Using the OpenStack APIs for building LBaaS

By Jake Edge
November 11, 2015

Praveen Yalagandula gave a presentation at the Tokyo OpenStack Summit about some of the work that his company, Avi Networks, did in creating a network service to run atop OpenStack. His talk also focused on the OpenStack APIs that the company used. In the grand tradition of such talks, it was billed as "the good, the bad, and the ugly" of those APIs. In implementing "load balancing as a service" (LBaaS) using OpenStack, the company found APIs of each type, which Yalagandula described in his talk.
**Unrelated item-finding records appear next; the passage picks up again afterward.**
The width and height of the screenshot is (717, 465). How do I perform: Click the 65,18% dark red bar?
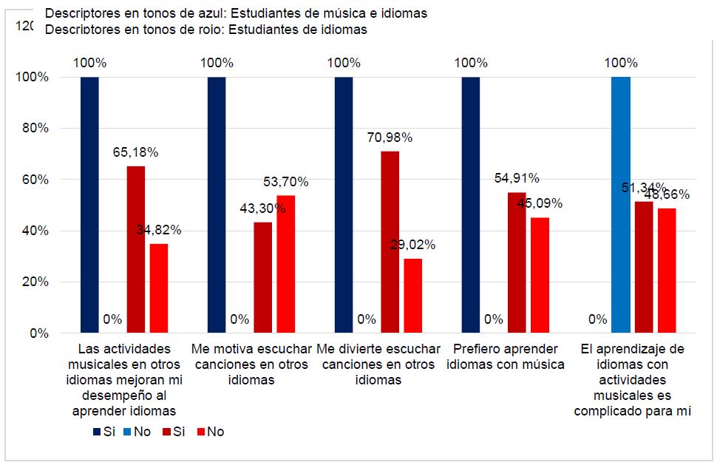click(136, 250)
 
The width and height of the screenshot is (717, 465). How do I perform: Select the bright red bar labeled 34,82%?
click(159, 288)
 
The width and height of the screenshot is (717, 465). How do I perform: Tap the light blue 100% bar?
click(621, 205)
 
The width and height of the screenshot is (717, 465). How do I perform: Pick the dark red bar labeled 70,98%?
click(390, 242)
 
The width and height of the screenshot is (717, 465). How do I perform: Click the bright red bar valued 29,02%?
click(413, 296)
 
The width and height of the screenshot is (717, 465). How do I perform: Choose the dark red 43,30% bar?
click(263, 278)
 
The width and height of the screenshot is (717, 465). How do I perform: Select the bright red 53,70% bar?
click(286, 265)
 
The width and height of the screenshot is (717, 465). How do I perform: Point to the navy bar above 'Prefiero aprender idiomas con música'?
click(471, 205)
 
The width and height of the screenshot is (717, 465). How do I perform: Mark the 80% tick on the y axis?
click(33, 128)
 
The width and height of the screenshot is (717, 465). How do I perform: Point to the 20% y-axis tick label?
click(33, 282)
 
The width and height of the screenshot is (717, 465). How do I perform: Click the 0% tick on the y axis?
click(37, 333)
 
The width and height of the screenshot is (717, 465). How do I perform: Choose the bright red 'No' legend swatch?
click(200, 432)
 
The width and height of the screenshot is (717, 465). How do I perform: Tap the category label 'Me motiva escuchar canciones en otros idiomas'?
click(251, 364)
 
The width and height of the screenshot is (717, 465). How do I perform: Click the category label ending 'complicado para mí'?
click(633, 380)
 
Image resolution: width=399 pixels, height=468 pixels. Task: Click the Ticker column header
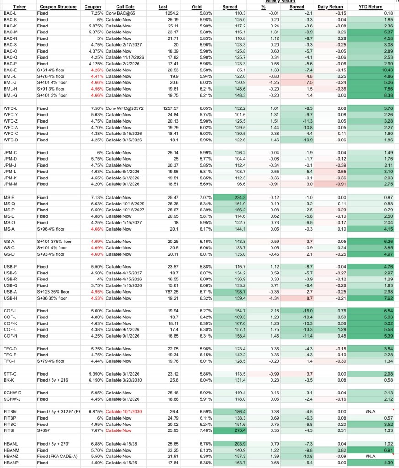point(19,7)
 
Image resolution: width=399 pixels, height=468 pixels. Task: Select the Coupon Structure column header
point(58,7)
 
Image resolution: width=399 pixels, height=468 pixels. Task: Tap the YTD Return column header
point(370,7)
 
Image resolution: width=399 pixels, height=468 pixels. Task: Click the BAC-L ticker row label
point(10,13)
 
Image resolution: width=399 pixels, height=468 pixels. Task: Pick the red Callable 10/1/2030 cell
point(124,411)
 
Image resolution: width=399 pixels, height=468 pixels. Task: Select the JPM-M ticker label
point(11,184)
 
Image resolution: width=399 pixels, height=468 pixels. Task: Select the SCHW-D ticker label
point(12,393)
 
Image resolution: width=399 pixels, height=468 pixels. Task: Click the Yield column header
point(197,7)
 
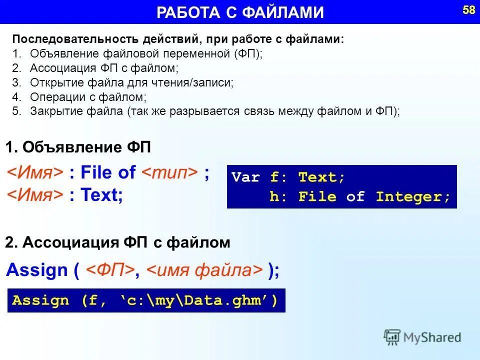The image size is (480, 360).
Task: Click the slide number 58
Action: point(468,10)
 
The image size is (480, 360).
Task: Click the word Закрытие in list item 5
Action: point(54,111)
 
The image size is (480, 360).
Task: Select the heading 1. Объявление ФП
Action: point(78,148)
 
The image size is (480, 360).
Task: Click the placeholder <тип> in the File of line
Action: point(170,173)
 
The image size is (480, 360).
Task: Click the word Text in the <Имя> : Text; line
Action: point(101,195)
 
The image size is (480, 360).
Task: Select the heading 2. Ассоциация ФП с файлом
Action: point(118,243)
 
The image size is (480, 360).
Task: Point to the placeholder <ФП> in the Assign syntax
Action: point(109,270)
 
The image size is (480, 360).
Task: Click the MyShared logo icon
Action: point(392,337)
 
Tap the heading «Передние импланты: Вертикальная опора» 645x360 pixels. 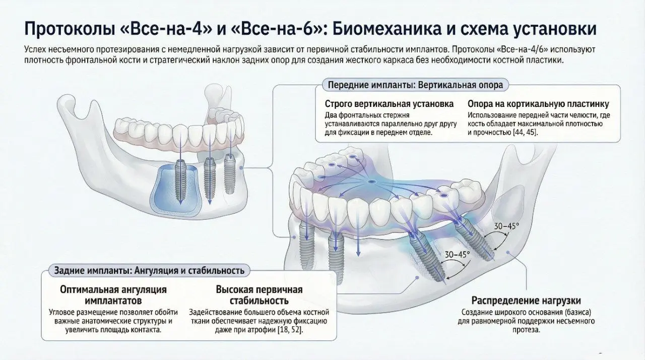tap(415, 85)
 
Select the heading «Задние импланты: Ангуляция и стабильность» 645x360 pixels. tap(149, 270)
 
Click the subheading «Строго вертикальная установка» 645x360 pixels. tap(389, 104)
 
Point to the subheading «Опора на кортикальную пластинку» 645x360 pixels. tap(538, 104)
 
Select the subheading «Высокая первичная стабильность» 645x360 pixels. tap(259, 295)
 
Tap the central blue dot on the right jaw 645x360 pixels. tap(371, 181)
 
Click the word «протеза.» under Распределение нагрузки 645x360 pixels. tap(526, 330)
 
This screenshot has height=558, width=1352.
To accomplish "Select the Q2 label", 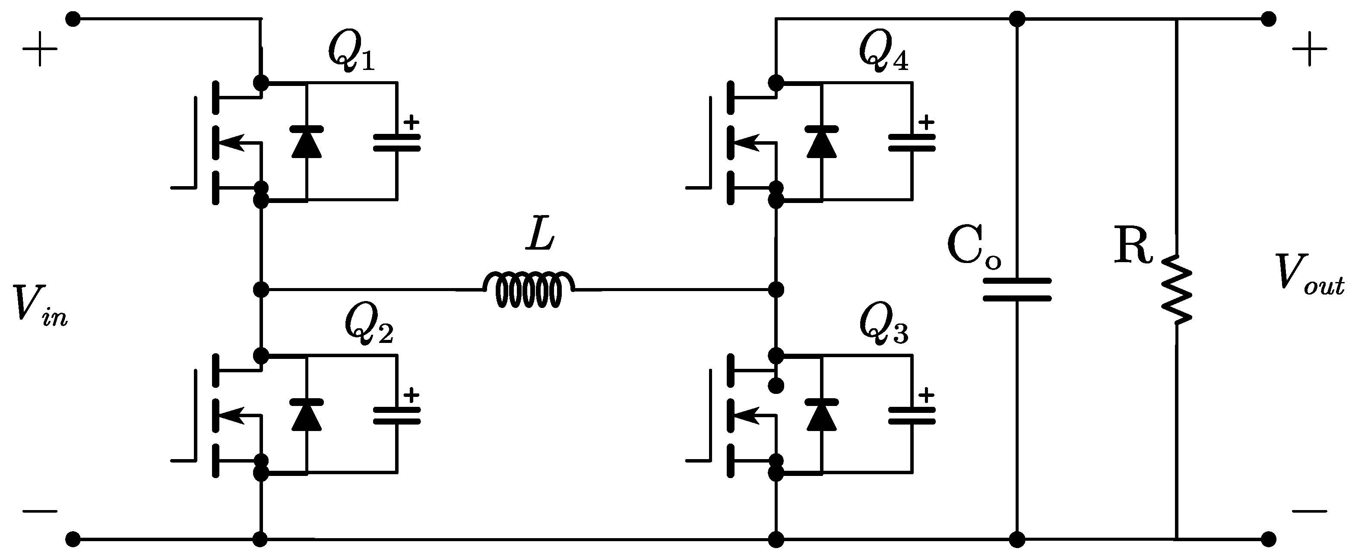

Load balancing as a service

The application that the company is building is an "enterprise-grade scalable network service" to do load balancing. It needs to be able to scale out and scale in as demand changes, be highly available, and have high performance as well. It provides tenant isolation, as well, so that multiple customers can all use the service at the same time; they are also able to self-allocate resources from the service without affecting other customers.

One of the main goals of the project was to build on top of OpenStack, rather than in or alongside the cloud service. So that means only using the APIs provided by OpenStack components; it is a layered design somewhat akin to running a program in user space. Running in OpenStack would mean adding another component running in the cloud-management layer that accessed the OpenStack core message queue directly or perhaps adding the functionality directly into the Neutron network component. Running LBaaS alongside OpenStack would mean creating a component that ran outside of the framework, but that still understood and could use the virtualized networking set up by an OpenStack cloud.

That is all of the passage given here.